Al terminar la final entre Argentina y Alemania en México ‘86, Ricardo Bochini se sentía distante de la alegría de sus compañeros debido a que jugó apenas cinco minutos en la Copa del Mundo (contra Bélgica en semifinales), por lo que no creía meritorio celebrar de la misma manera que lo hacían Diego Armando Maradona y Jorge Valdano, quienes habían sido fundamentales para guiar a la Albiceleste al título mundial. En cambio, el tercer arquero, Héctor Miguel Zelada, lo festejó como si hubiera atajado en todo el certamen.

La felicidad de Zelada no era menor. Haber integrado el plantel campeón del mundo, sin importarle ser suplente de Nery Pumpido y Luis Islas, era el punto álgido del extraordinario periodo que vivía como futbolista profesional. Todo le salía bien. En esa época el destino lo abrazó para compensarlo con una consecuente serie de episodios afortunados.

Dos años atrás del Mundial fue el gran héroe de “la final del siglo” del futbol mexicano entre América y Chivas al detener un penalti a Eduardo Cisneros. Esa acción lo encumbró como ídolo americanista y lo inmortalizó como uno de los protagonistas de las épicas imborrables en la historia de los clásicos. Pero no fue cuestión de suerte.

Contrario a quienes consideran el tiro de un penalti como una ejecución azarosa, sus responsables (portero y tirador) lo valoran como una confrontación directa que requiere de talento para pegarle a la pelota o atajarla. Así quedó demostrado en esa final de la temporada 1983-84 que definió el camino de Zelada y Cisneros: uno se volvió leyenda laureada, el otro un olvidado maltratado.

Eduardo Cisneros, antagonista de aquel partido, reconoció que su falla fue un gran acierto del arquero. “Zelada fue más listo que yo”, le comentó en el exilio de la vejez a Félix Fernández al rememorar ese penalti que le cambió la vida para mal.

La declaración de Cisneros tenía una razón de ser: el portero americanista estudió su forma de cobrar penaltis. El propio exjugador de Chivas admitió que su pecado fue ser predecible, es decir, amarrarse al tradicionalismo de tirar siempre de la misma manera y al mismo lugar desde el manchón.

Zelada hizo lo que otros guardametas del futbol nacional no hicieron con anterioridad; Cisneros era un ejecutor perfecto, nunca fallaba, sin embargo, nadie lo había analizado como el argentino. La confirmación de que el arquero americanista lo tenía estudiado por completo sucedió en la temporada 1984-85, un año después de “la final del siglo”, torneo en que se reafirmó la gloria para el hombre de los guantes.
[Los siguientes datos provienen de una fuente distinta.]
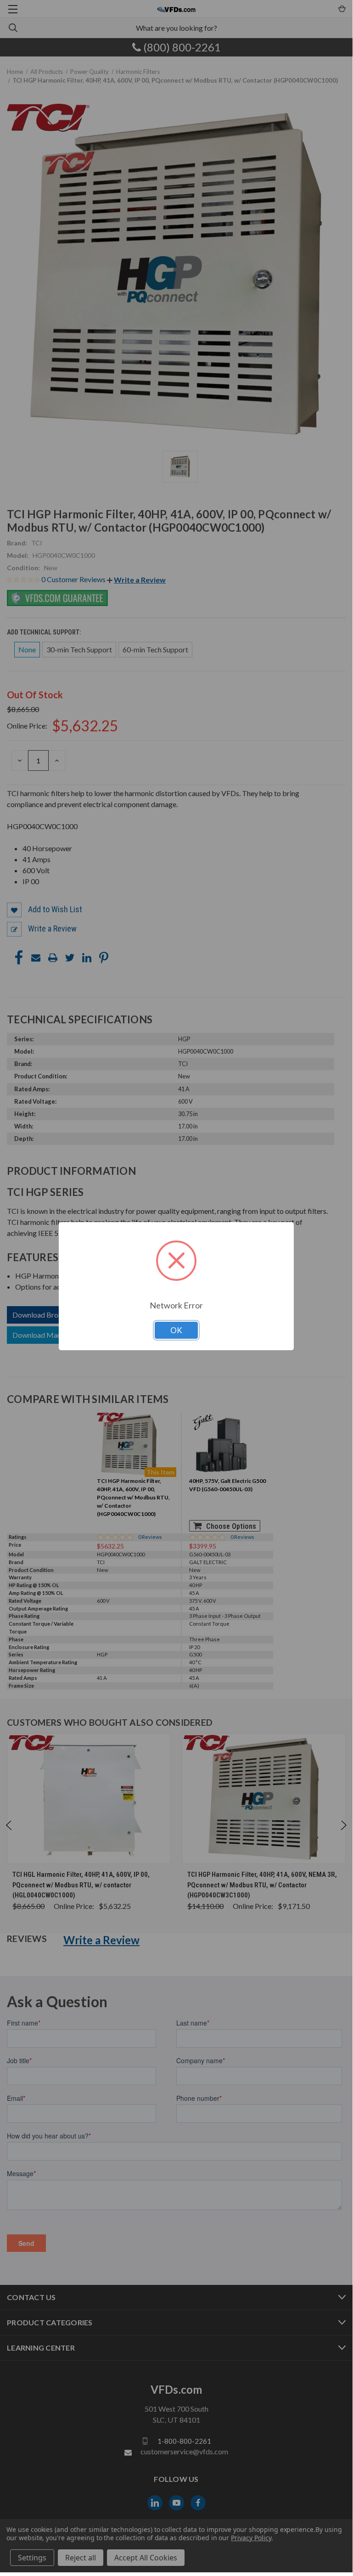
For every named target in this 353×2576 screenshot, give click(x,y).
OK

América y Chivas se cruzaron en Cuartos de final de la liguilla. Oh, broma cruel de la vida, el futbol puso nuevamente a Cisneros frente a Zelada en el manchón. ¡Y se repitió lo de 1984! En copia calca del año anterior, el jugador rojiblanco volvió a fallar; el guardameta americanista detuvo el tiro porque sabía a qué lado de su arco iba a ser tirado.

Entonces vino la tragedia de Cisneros. Fue sacado del campo por su entrenador, Alberto Guerra, para exhibirlo ante la afición del Estadio Jalisco, que además no le perdonaba el yerro de la final. Por supuesto, se fue abucheado. Su técnico tampoco lo convocó para el juego de vuelta en el Azteca, castigándolo de esa forma para iniciar el trámite de correrlo de Chivas, despido que aconteció tras ser eliminados por el América. Cisneros fue echado por la puerta de atrás.

Marcado por los penaltis de 1984 y 1985, menospreciado en el mercado por una salida en malos términos de Chivas, el jugador encontró acomodo en Irapuato, club del que también fue despedido por una causa injusta: no le pagaban su sueldo y exigió que se le cumpliera el pago de su salario. Haber reclamado le costó que lo corrieran. Como consecuencia de esta situación prefirió retirarse. Se alejó en silencio de las canchas, sin llamar la atención.

Así, mientras Cisneros se arrumbaba en el olvido salvo por el recordatorio de su nombre debido a los penaltis fallados contra América, Zelada era campeón del mundo sin necesidad de haber disputado un solo segundo como titular.